5分ほど全力疾走し、木々の少し開けた場所で漸く一度百合達は止まった。
「はあ、はあ、ここまでくればまけたかな?」
体力がある朝陽と月夜の息が乱れている。それほどの速度で移動してきたのだ。しかし、百合と香苗は息一つ切らしていなかった。
「はあ、はあ、魔法って、はあ、はあ、ずるいです」
大人しい月夜が珍しく愚痴をこぼした。
「だが、大分魔力を消耗してしまった。早く武くんから補充したいねえ」
「武はこっちに来てるのかしら?」
「恐らく来ていない。もしくはかなり離れているのどちらかだねえ」
「確かにね。あいつはなんだかんだいって私達を放っておけないから……や、やさしいし」
「なんでそこで照れるかねえ」
「お姉ちゃんですから」
「お姉ちゃんですからって何よ月夜!!」
そんなじゃれ合いをつつ、百合達一行は再び歩き出した。
しばらく進むと、先ほどよりもさらに開けた場所にでた。開けたといってもテニスコート2面分くらいではある。
「ここで少し休憩しよう」
香苗の声に息も絶え絶えな朝陽と月夜は、倒れた木に腰を下ろしようやく一息ついた。
「これだけ走って息一つ切れないって、魔法すごすぎない?」
「しかもクリス様を背負ったままでって……常識が通じないです」
あまりの魔法の理不尽さに、厳しい訓練で鍛えぬいてきた朝陽と月夜の自信は喪失していた。

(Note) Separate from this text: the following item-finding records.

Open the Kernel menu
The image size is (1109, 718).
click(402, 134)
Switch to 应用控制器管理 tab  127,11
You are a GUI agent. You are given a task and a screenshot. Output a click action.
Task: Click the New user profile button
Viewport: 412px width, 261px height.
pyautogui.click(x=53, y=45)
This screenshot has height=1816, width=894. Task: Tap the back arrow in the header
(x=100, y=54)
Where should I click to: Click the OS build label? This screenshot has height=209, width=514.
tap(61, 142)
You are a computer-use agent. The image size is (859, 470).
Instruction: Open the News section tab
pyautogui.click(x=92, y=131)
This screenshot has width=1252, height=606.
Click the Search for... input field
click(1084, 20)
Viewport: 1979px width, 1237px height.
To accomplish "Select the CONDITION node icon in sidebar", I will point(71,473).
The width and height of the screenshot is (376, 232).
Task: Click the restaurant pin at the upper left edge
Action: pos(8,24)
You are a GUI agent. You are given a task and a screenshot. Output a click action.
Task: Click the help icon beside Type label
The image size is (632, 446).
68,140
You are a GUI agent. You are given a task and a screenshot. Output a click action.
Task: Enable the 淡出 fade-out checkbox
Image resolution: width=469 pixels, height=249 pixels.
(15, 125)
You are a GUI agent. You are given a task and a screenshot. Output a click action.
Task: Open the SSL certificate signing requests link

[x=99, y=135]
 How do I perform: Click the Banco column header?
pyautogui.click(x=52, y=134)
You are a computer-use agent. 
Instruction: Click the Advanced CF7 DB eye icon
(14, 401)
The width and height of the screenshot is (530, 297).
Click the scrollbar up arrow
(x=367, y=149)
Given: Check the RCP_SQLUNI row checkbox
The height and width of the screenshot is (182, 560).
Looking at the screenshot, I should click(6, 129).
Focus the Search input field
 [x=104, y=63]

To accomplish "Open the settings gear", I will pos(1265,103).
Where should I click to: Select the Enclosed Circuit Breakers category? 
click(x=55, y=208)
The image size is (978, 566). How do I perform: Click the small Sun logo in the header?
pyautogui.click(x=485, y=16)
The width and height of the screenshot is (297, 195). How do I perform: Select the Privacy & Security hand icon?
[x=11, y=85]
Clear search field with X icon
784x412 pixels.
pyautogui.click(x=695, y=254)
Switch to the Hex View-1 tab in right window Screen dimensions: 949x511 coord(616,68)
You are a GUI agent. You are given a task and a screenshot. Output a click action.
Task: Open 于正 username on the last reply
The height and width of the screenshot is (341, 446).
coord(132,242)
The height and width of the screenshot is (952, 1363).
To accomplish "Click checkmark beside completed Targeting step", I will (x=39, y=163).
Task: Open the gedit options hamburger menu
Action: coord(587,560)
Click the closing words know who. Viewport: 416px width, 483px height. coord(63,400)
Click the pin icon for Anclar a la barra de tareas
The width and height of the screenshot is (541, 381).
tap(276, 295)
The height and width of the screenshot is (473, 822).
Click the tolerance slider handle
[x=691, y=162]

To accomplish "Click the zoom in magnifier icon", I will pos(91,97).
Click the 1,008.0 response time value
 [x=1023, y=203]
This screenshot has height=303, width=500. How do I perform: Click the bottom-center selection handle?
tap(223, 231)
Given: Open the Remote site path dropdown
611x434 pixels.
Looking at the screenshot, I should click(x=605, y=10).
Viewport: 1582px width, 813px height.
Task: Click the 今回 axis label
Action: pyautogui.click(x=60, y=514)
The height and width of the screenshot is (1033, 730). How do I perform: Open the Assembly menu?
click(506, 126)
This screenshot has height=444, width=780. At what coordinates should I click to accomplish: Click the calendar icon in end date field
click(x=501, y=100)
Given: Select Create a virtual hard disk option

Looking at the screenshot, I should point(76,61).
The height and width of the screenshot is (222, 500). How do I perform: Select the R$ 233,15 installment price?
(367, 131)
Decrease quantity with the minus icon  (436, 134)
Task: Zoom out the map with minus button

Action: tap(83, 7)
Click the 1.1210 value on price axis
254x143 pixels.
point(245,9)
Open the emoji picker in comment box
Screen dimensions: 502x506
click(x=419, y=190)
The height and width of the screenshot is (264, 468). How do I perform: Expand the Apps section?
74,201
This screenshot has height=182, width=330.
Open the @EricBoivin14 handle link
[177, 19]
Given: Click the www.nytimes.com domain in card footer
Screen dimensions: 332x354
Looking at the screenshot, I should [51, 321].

「魔力があるときだけだからねえ。魔力が切れたら私なんて百合よりひ弱な女子高生だよ」
「まるで私がひ弱じゃないみたいな言い方やめてよ。私だってひ弱な女子高生よ!!」
「それより百合。ここが異世界だとしたら聖女のスキルはどうなんだい?」
「試してみたけど駄目だったわ。元々女神様に返したはずだし、またくれるなら女神様が現れると思うわよ」
「そうか。しばらく魔法は制限した方がいいかもしれないねえ」
「そうね」
香苗のことばに朝陽と月夜が頷く。
「え? なんで?」
「現時点で私達の最後の切り札になるからだよ。魔力が切れたら本当に私達には危険に対する手札がなくなってしまう」
朝陽と月夜が多少強いとはいえ、現代日本での話である。魔法がなければ百合達はただのか弱い女子高生なのだ。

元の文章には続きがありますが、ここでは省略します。